Hell, doesn’t damn near everybody has something to say about it anyway?
Granted, though, much of what I hear are complaints from people who obviously haven’t really given it a chance. Those people grump and moan that nobody really needs an FYI in 140 characters or less about Gramps having trouble with his corns or an update on Kim Kardashian apparently falling for some new guy, whom she plans to marry for roughly the same amount of time most of us suffer with a case of shingles.
While I won’t get into why those arguments suggest an incredibly simplistic, dismissive, and utterly wrong way to look at it, I will say that the power and utility of twitter is in who you follow, not who follows you. There’s an incredible width and depth of information out there, stuff that could be really useful to you. But if you’re only going to seethe over celebrities or count your followers, it’s no surprise that your experience was potentially lacking.
For the record, if proving your popularity is the most important thing in your mind, twitter probably isn’t the tool for you. Also, you might want to consider taking down that picture of you being totally awesome at the senior prom. That was like, a decade and a half ago, dude.
Anyway, the whole point of this is that every time I tried to sit down and do “the twitter post”, my brain locked up like a ’65 Chrysler in Wisconsin in February. It’s like I didn’t know where to begin, how to proceed, or where the post my lead. I felt like I was staring down the rabbit hole after Alice.
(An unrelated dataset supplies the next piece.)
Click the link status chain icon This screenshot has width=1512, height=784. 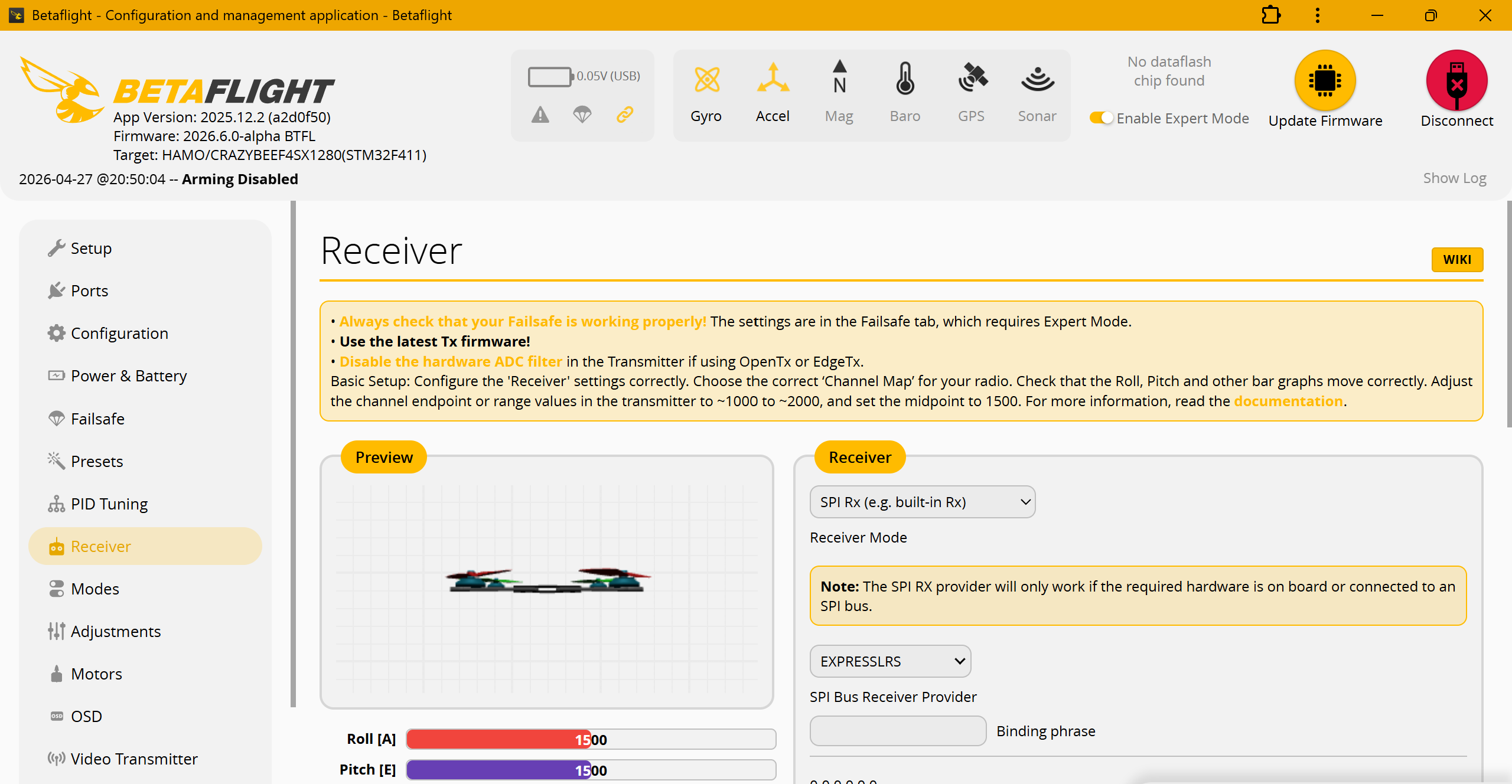pyautogui.click(x=625, y=115)
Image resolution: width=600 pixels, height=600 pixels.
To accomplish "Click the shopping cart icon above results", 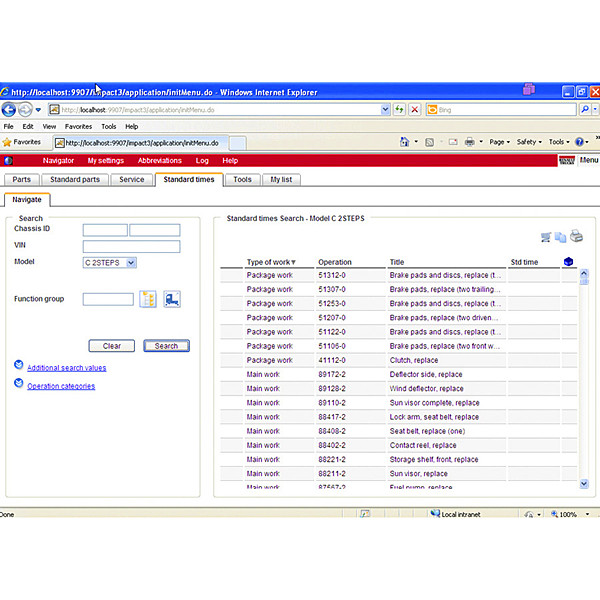I will tap(546, 237).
But I realized something just recently that helped me out a little with this post: if you’re a writer, you need to be using twitter.
You know, this is important. So I’m going to say it again, just for emphasis. If you are a writer, You. Should. Be. Using. twitter. And that’s especially the case if you harbor even the slightest inclination that someday you’d like to be a paid writer.
Why? Well, there’s a boatload of reasons, the least of which is that writing can be a difficult, solitary process. Writers put a lot of pressure on themselves and often have little outlet to release it. If you’re a insurance claims adjuster or something, odds are good you can wanders a few cubes over and find a sympathetic soul. But when it’s just you, the monitor, and the keyboard, and the voices in your head, well, let’s just say that’s not the world’s best psychological support team.
There’s a reason Jack took a left turn at Sanityville, hit the gas past Concern Junction, and drove head first through the walls of Crazytown in The Shining, you know.
But finding a conduit to your tribe is only part the reason why twitter rules for writers. The bigger thing, for me, at least, is that twitter is full of people that want to help you succeed as a word wrangler and, also, it has some sweet mechanisms built-in to make it happen. The hashtags (a word that lets you follow common themes easily) for writers alone are awesome.
For instance, late afternoon Wednesday, some literary agents found they had a bit of time to answer questions from writers using the hashtag “#askagent”. So anyone with a question that an agent might be able to answer just needed to type it up and add that tag and, if at all possible, they’d get an answer from the horses mouth.
And then, magic happened. Writers started asking questions. Then more writers piped up. And the available few agents answered them. And there were more questions and then even more questions and more and more agents joined in. Soon, the thing became a Q and A version of a great white freeding frenzy. It developed a life of it’s own, and, ultimately, lasted for hours. I’m not sure, but it might have even gone overnight in some parts of the world. Writers and agents, checking in and checking out of the stream, asking and answering questions about querying an agent or getting published.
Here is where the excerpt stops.